La Fédération internationale de football (FIFA) a confirmé que les steelpans seront interdits de stade pendant la Coupe du monde en Allemagne. Pour les Européens, c'est une décision évidente. L'instrument trinidadien est une sorte de tonneau métallique sur lequel les supporteurs musiciens tapent comme sur un tambour, et son volume a de quoi donner des sueurs froides à n'importe quel service de sécurité.
Mais à Trinité-et-Tobago, dans les Caraïbes, berceau du steelpan (aussi appelé steeldrum), la décision de la FIFA soulève l'indignation chez les supporteurs de la plus petite équipe qualifiée pour le Mondial 2006 (9 juin - 9 juillet). Dwight Yorke, le capitaine des Soca Warriors, n'en revient toujours pas. Apprenant la nouvelle, samedi 6 mai, il doutait encore : "Ce serait vraiment dommage qu'ils les interdisent. Pour nous, c'est un énorme soutien... C'est une partie de notre culture !"

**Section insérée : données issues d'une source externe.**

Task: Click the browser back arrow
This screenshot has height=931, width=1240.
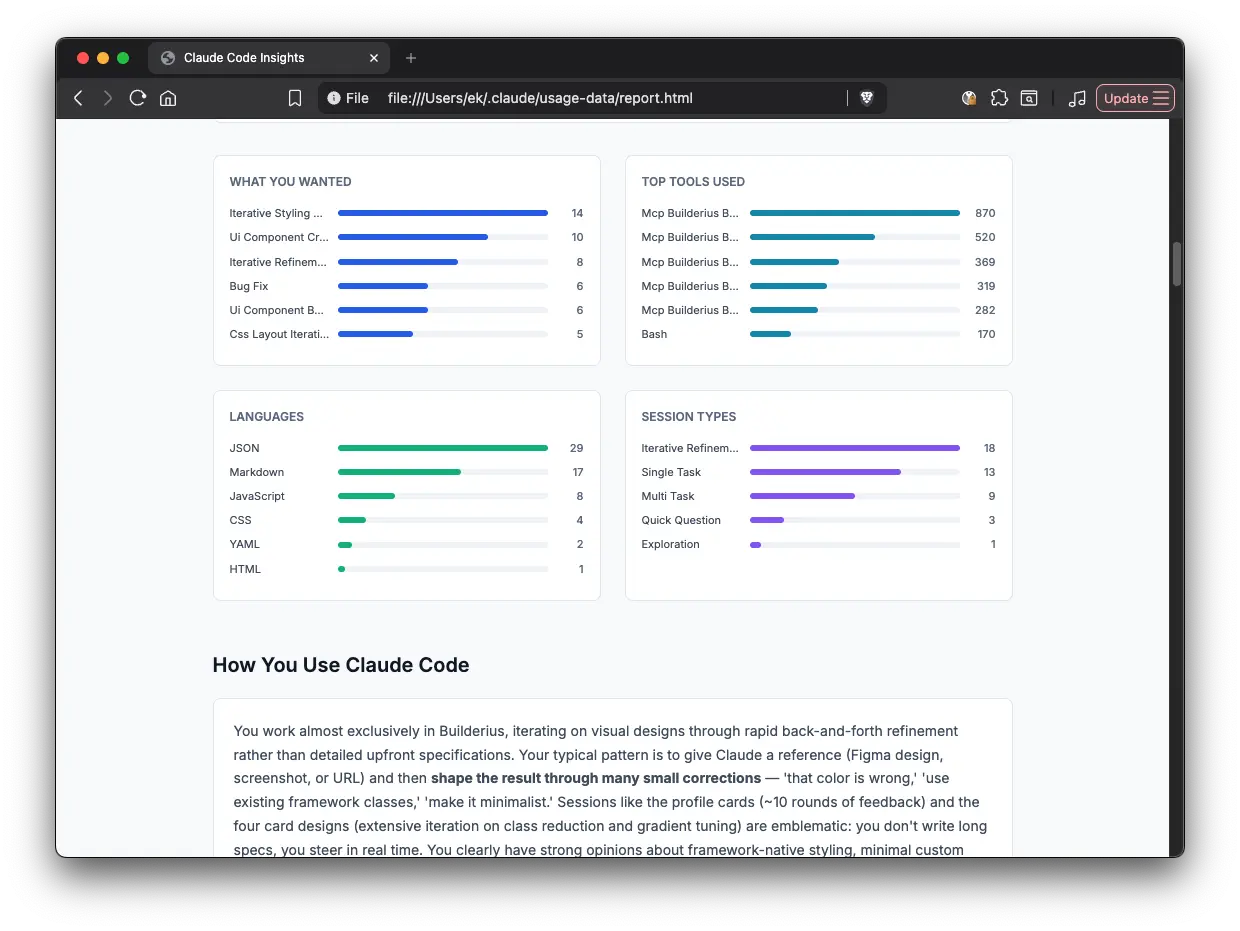Action: pos(78,98)

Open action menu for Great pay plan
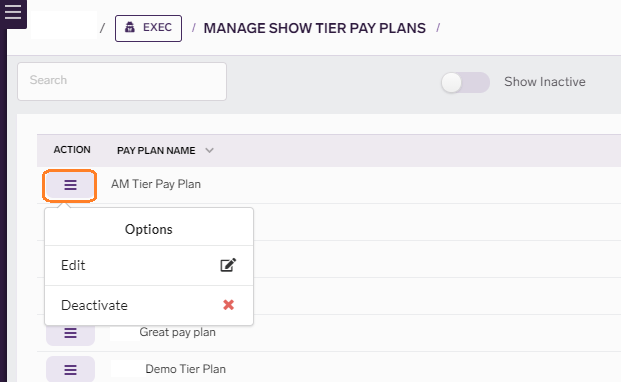[70, 333]
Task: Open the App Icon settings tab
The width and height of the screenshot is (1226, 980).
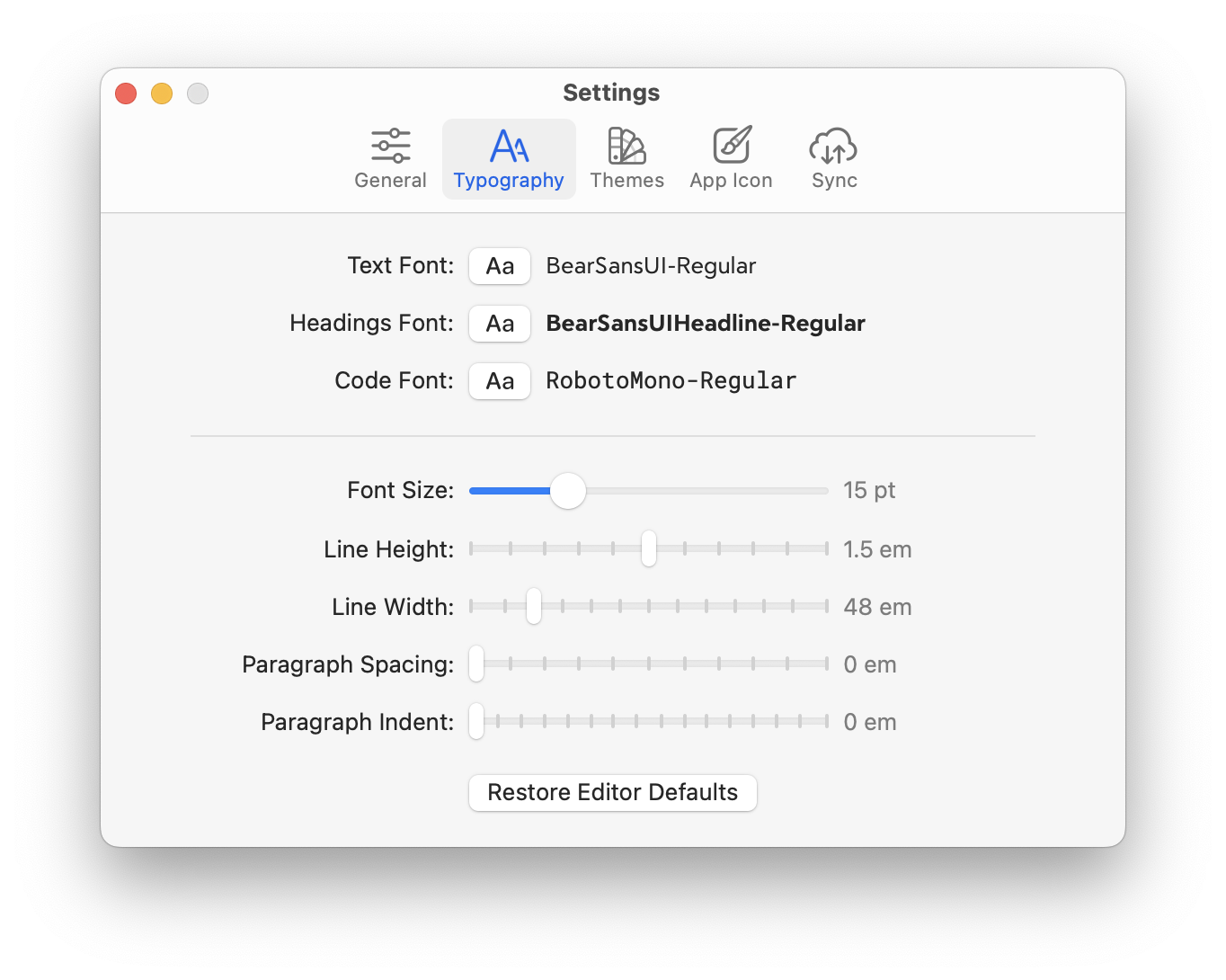Action: pyautogui.click(x=731, y=159)
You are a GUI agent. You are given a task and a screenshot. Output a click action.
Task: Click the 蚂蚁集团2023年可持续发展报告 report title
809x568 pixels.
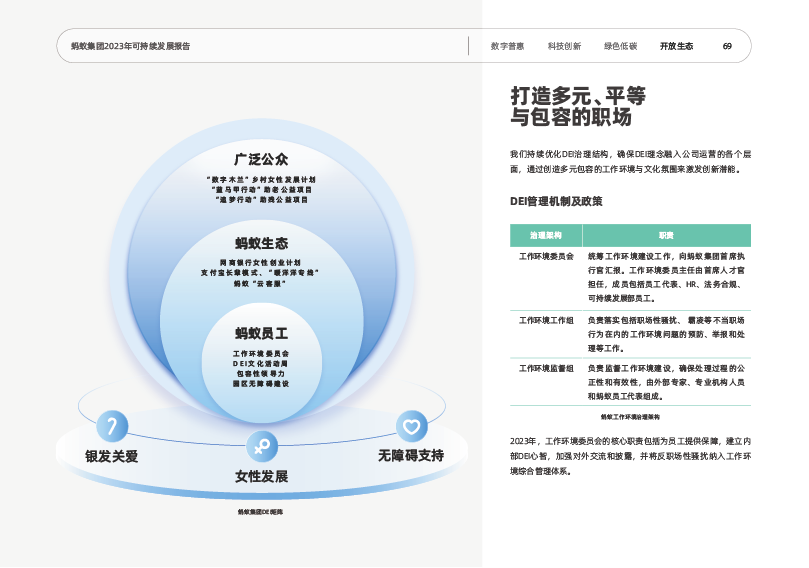pyautogui.click(x=130, y=46)
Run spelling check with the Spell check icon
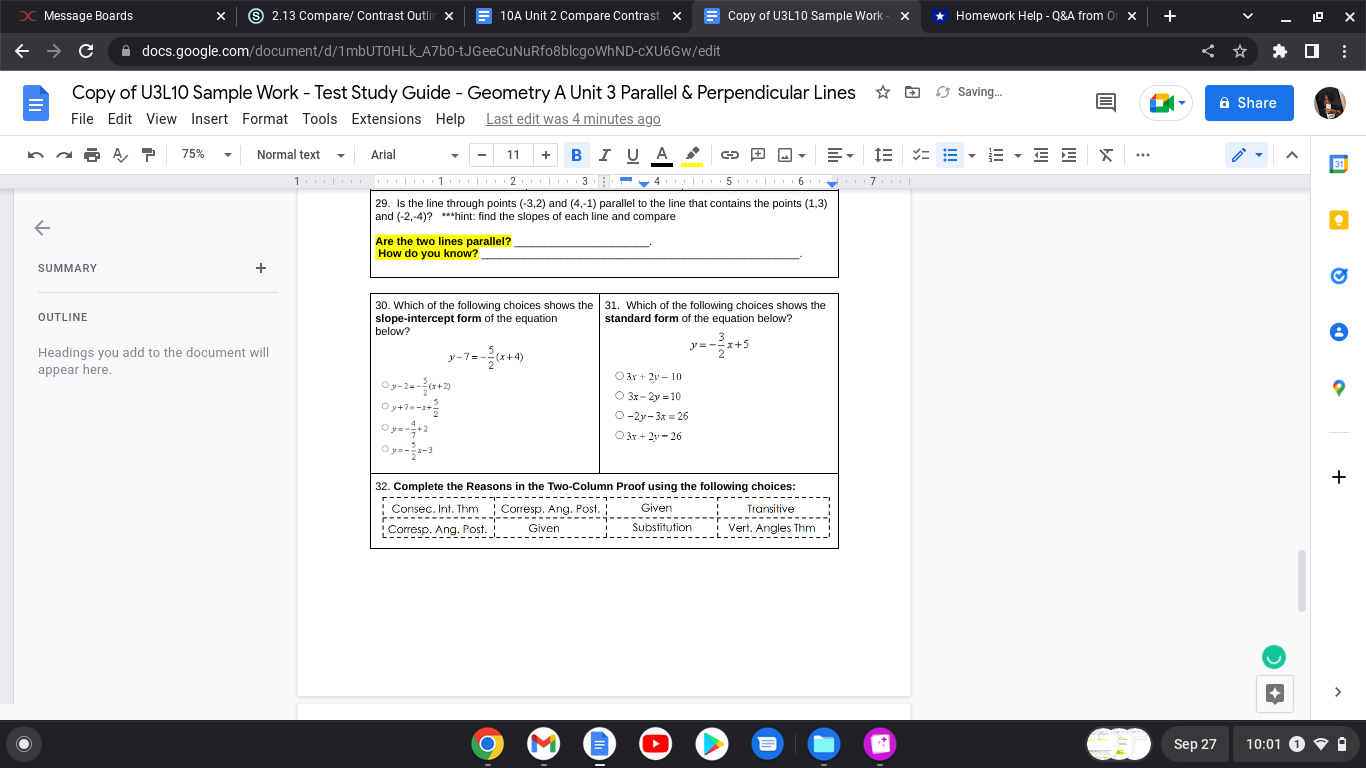Image resolution: width=1366 pixels, height=768 pixels. pos(120,155)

Le steelpan est né à Trinité-et-Tobago, à la fin des années 1930, de l'évolution des tambours des esclaves africains, passés de la peau et du bambou au métal. La petite histoire veut qu'un habitant du ghetto de Laventille ait récupéré en mauvais état le tonneau qu'il avait prêté. Il décida de marteler l'envers pour le réparer mais créa ainsi quatre notes.
Aujourd'hui, l'instrument se décline dans différentes tonalités et a largement dépassé les frontières du petit Etat des Caraïbes. A Trinité-et-Tobago, l'engouement est tel qu'il a acquis le statut d'emblème national. "Tout le monde a un lien avec le "pan"", assure Terry Joseph, membre du comité local d'organisation de la Coupe du monde.

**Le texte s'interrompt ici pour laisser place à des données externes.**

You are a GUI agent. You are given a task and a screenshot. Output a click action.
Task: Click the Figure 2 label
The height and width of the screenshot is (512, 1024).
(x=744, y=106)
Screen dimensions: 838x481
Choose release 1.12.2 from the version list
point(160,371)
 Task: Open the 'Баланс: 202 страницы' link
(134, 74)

Vincent Benjamin, dit "Benji", joue depuis qu'il a l'âge de tenir une baguette. Membre depuis 2003 du steelband (groupe de steelpans) qui accompagne les Soca Warriors dans tous leurs matches, il raconte cette relation particulière avec son équipe nationale de football : "Nous nous inspirons mutuellement. En entendant nos rythmes, ils bougent mieux !"
Au répertoire, on retrouve les classiques, de l'hymne national aux chansons dédiées à l'équipe. Mais la plus populaire reste My Way. "On l'interprète quand ils ont une baisse de régime", assure Benji.
Le 10 juin, jour de l'entrée en scène de l'équipe de Trinité-et-Tobago dans l'histoire de la Coupe du monde de football, contre la Suède, marquera la première absence des fans trinidadiens et de leurs steelpans auprès des Soca Warriors.
Déjà, le 16 novembre 2005, lors du dernier match qualificatif pour le Mondial 2006, les autorités du Bahreïn avaient tenté de faire taire Benji et ses onze collègues "panistes". Mais le rapport de force avait vite tourné du côté de Trinité-et-Tobago, car un atout de taille était présent ce jour-là dans le stade : Jack Warner, président de la Confédération pour l'Amérique centrale et du Nord et des Caraïbes (Concacaf), vice-président de la FIFA et... trinidadien.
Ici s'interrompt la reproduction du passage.